VOR requires a transmitter sending a varying signal that is received by avionics in the plane and is processed to display as a number from 0 to 359. Not very useful for a hobbyist at home where transmitters send out the same signal in all 360 degreees.
I’ve also seen some people who ground the parabolic shield. Would that be necessary, and if so, how would I do that?
sachafusco-myles:
I’ve also seen some people who ground the parabolic shield. Would that be necessary, and if so, how would I do that?
Are you thinking of a parabolic REFLECTOR? A shield means NO signal can be received. Perhaps something in the 70gHz range that is used in automobile RADAR would work. The reflector/antenna are quite small.
Paul
Paul_KD7HB:
Perhaps something in the 70gHz range that is used in automobile RADAR would work. The reflector/antenna are quite small.
And that is what I was pointing out. How good are you at 70 gHz technology?
Update on your thinking. You wrote: "So if I could mesure the signal strenght, I could find at what angle the transmiter is with the receiver.". The reality the ONLY angle you might determine is exactly ZERO, which would be when you found maximum received signal strength. If you found other maximums, then your antenna design is defective.
Paul
Paul__B:
And that is what I was pointing out. How good are you at 70 gHz technology?
Well, I have never worked with 70 ghz. To be honest, my experience with radio frequency’s is what we learn with high school physics in Canada and me tinkering with RFID over 125khz. But I do get that I’m going to need to consider wavelengths. Obviously it probably wouldn’t work in the kilohertz range because of the big wavelength. But I’m thinking the width of the reflector would be around 30cm. So I did some fast math and it would probably have to run at least at a few megahertz. Also for the purposes of the project, it can’t be ridiculously expensive or extremely hard to program. And also, sorry for wrong vocabulary I meant reflector when I said shield. So would I need to ground the thing and how would I do that if necessary.
Paul_KD7HB:
Update on your thinking. You wrote: "So if I could mesure the signal strenght, I could find at what angle the transmiter is with the receiver.". The reality the ONLY angle you might determine is exactly ZERO, which would be when you found maximum received signal strength. If you found other maximums, then your antenna design is defective.
Paul
Yeah, what I meant to say is that the receiver with the reflector would be rotating until they could find the maximum strength and pinpoint in what direction the signal is coming from. I know that you can’t mesure the actual angle because the strength would vary with distance. However, I just want to know if it could determine direction and what kind of antenna would I have to order.

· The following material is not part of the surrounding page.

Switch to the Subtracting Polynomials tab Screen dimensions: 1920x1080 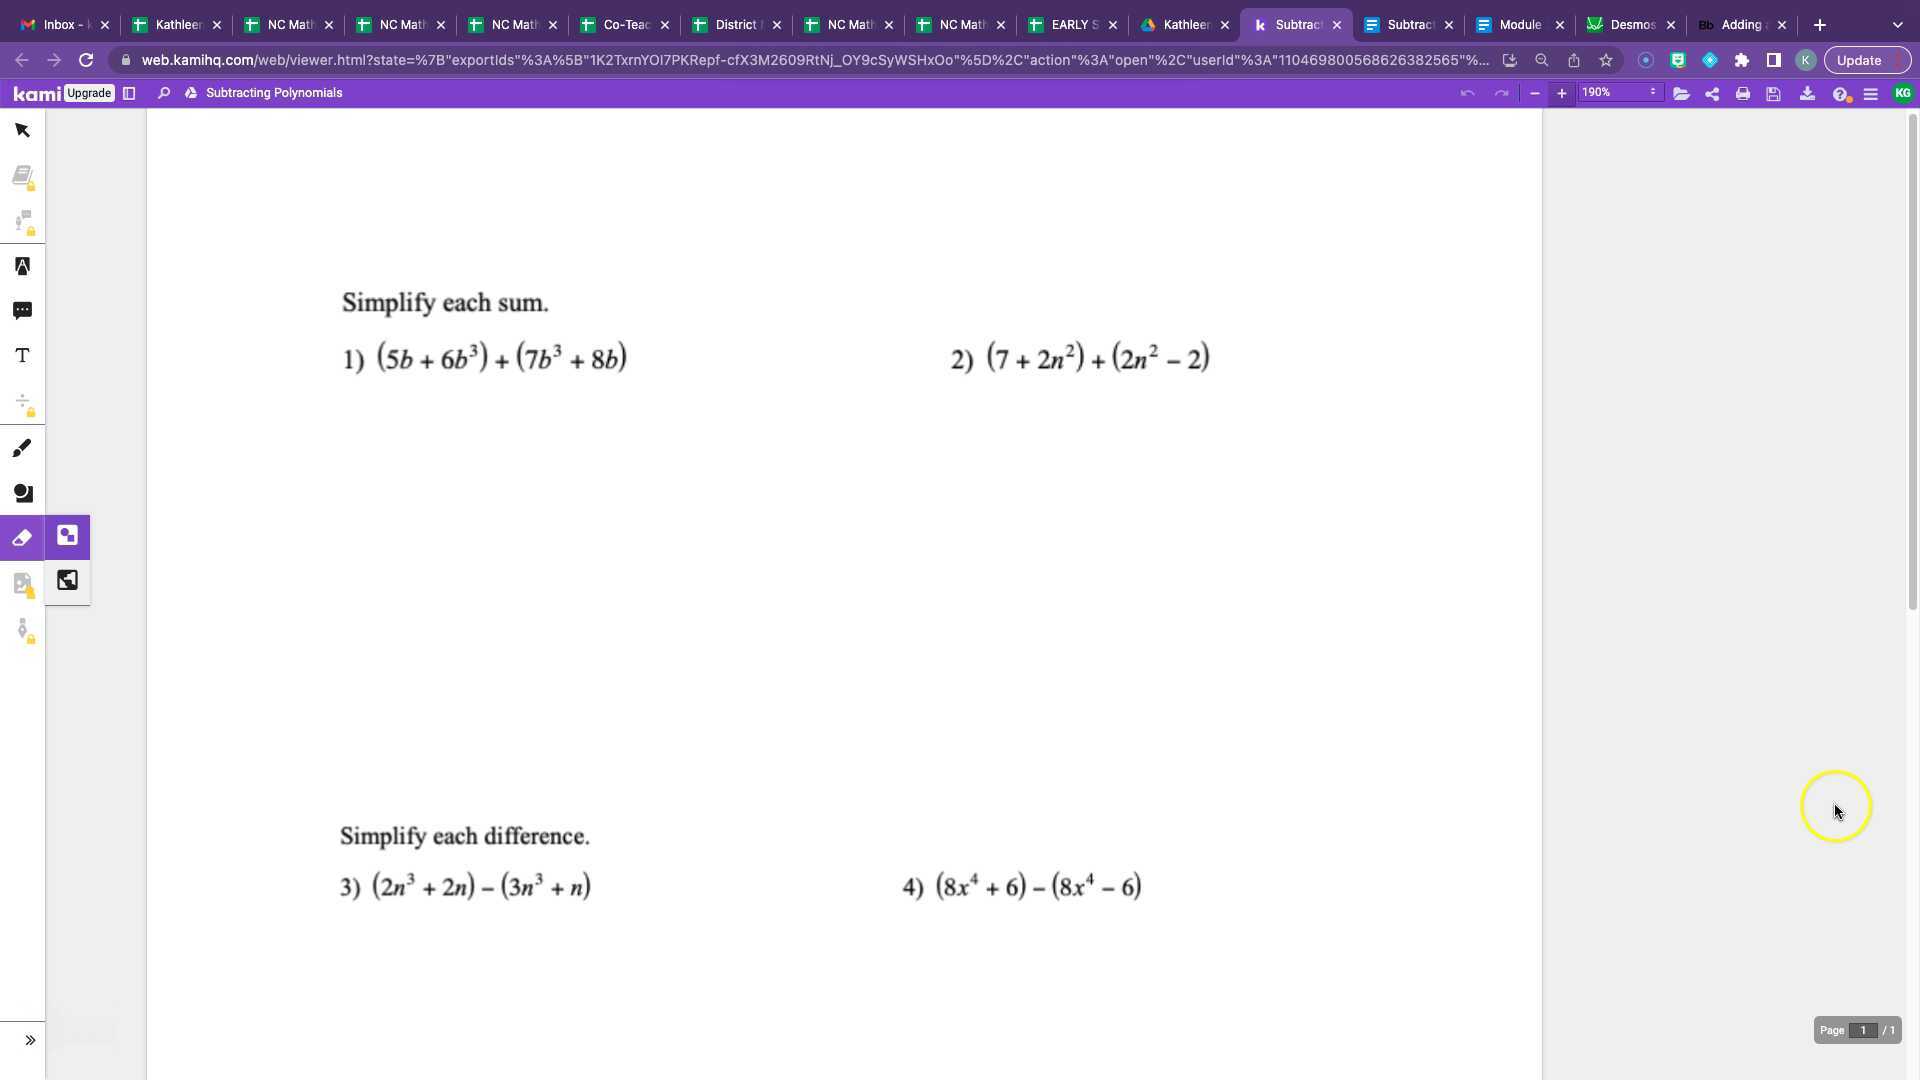click(1298, 25)
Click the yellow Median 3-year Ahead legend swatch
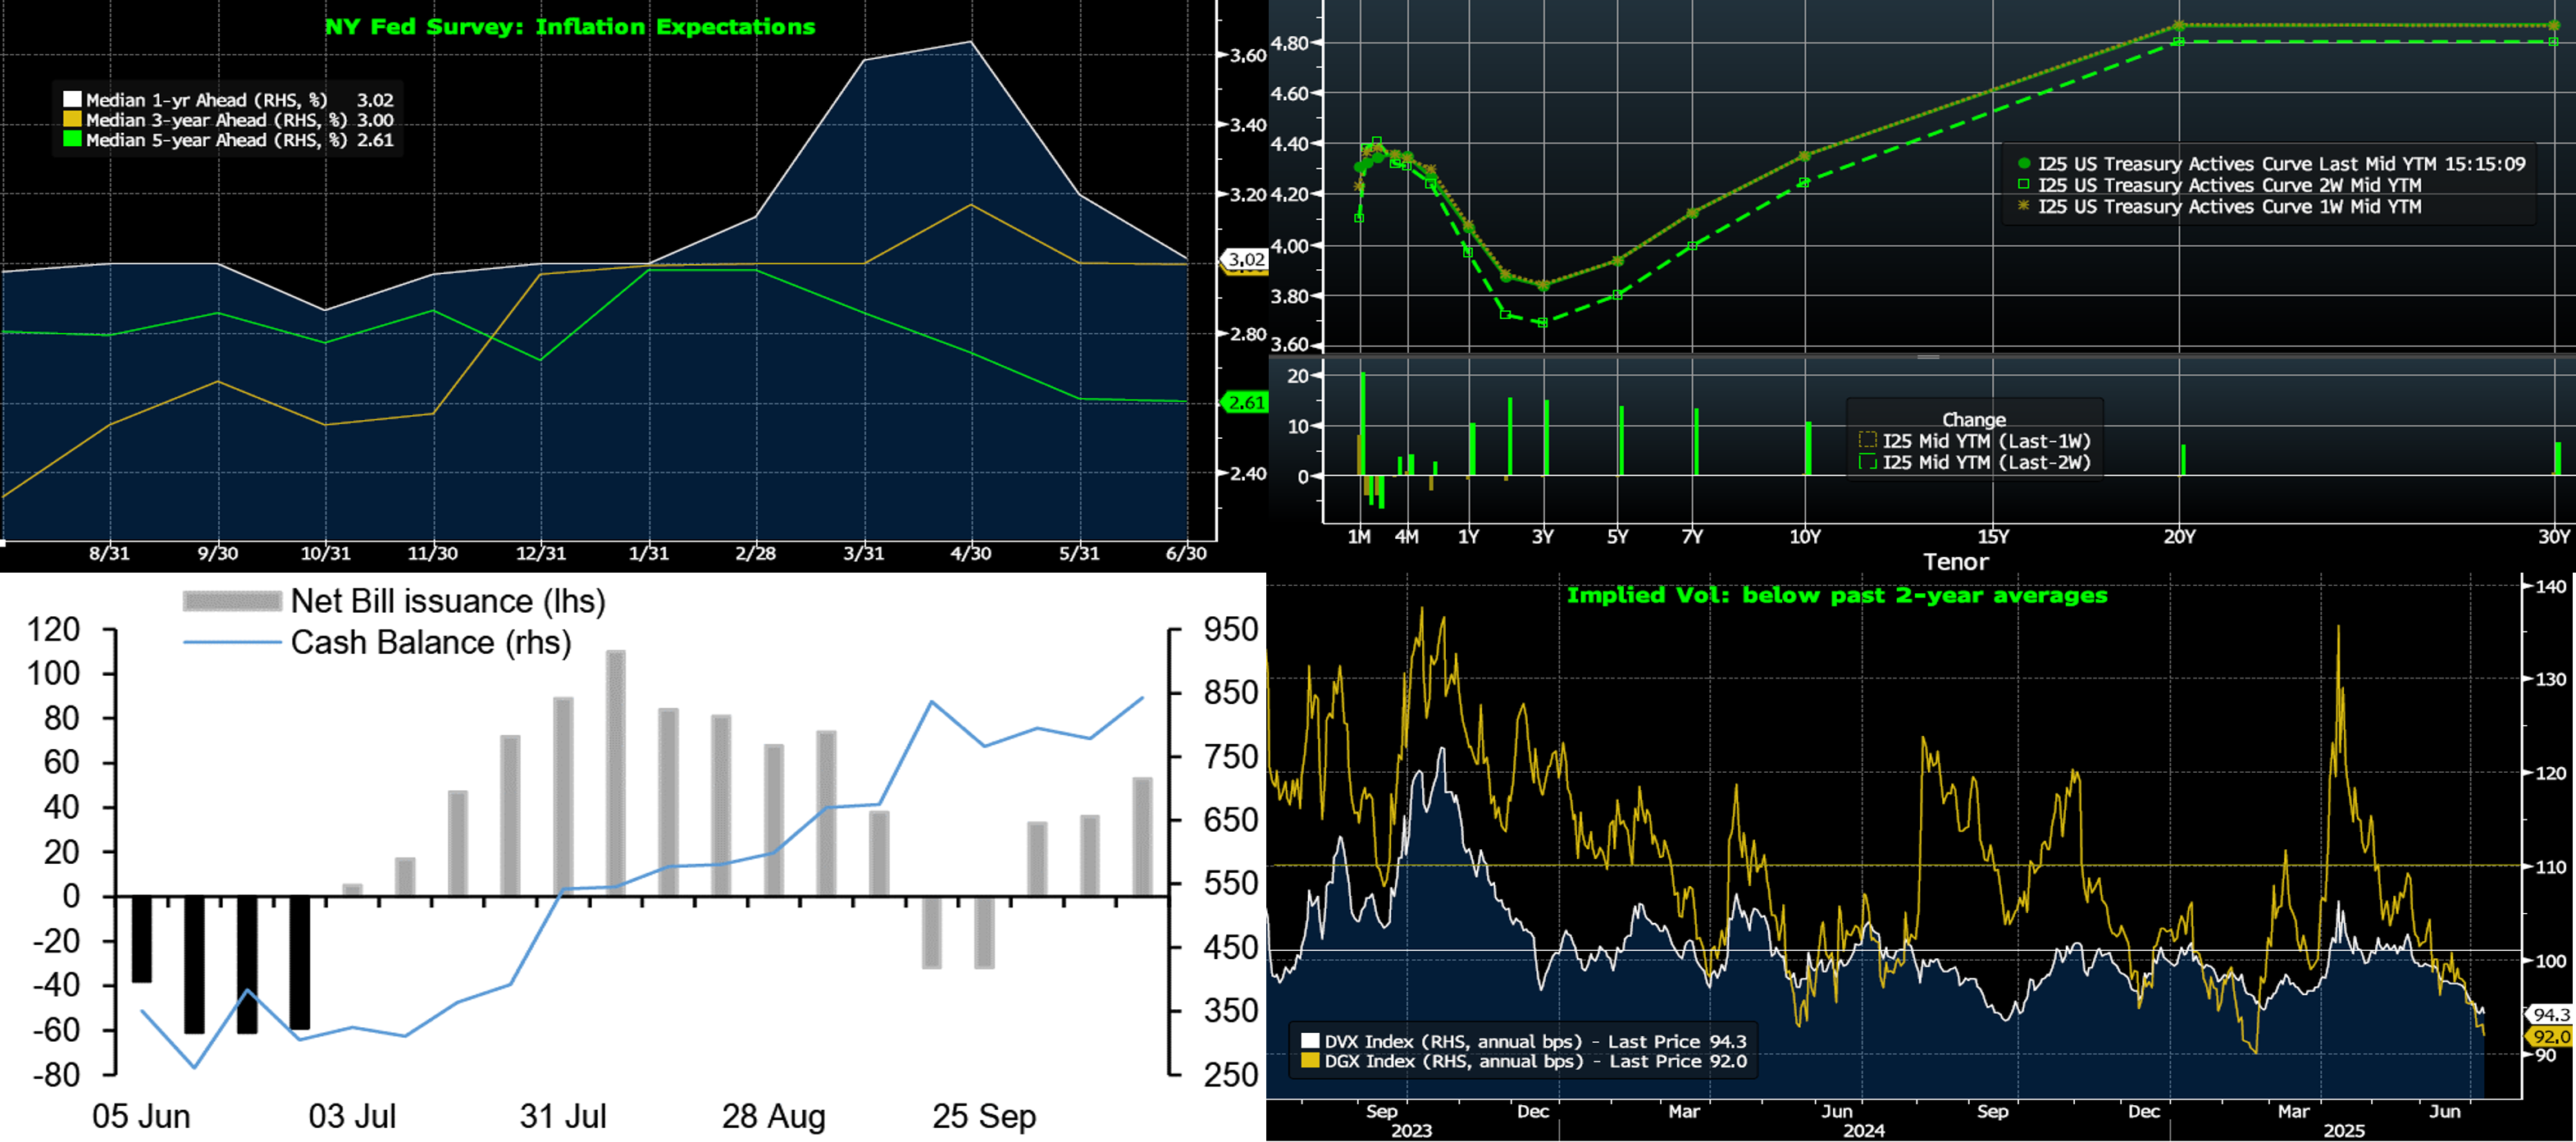This screenshot has height=1142, width=2576. click(x=72, y=120)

The "directional antenna" technique works with any radio frequency, but wire antennas get very large for low frequencies.
A multielement dipole antenna is fine for handheld use at 100 MHz and above. The more elements, the more directional and sensitive the antenna. Examples used for manual bird tracking can be seen here: Manual Radio | Advanced Telemetry Systems.
For low frequency AM, the ferrite loop antenna works well, as it is very small and directional. Find a working AM pocket-sized transistor radio to verify this for yourself, and see how the station volume varies as you point the radio in different directions. (Keep in mind that all consumer radios have "automatic volume control" that tends to hide the effect).
I have a little robot vacuum cleaner which can run about my house randomly, and always finds its way back to its dock. When it goes into docking mode, I notice that it will stop moving, and rotate back and forth around its initial heading. It may do this repeatedly as it gets closer to the dock. I am sure it has a directional antenna in it which gives it a rough idea, by the varying signal strength, of which way to alter course. By successive approximations, as it gets closer, it can refine its estimate.
Putting three very directional antennas in your robot, oriented by enough angle to have a significant directional effect, you could read the strongest one, turn toward it, and continue doing the same approximation as you got closer.
Good luck. It's a pretty good challenge.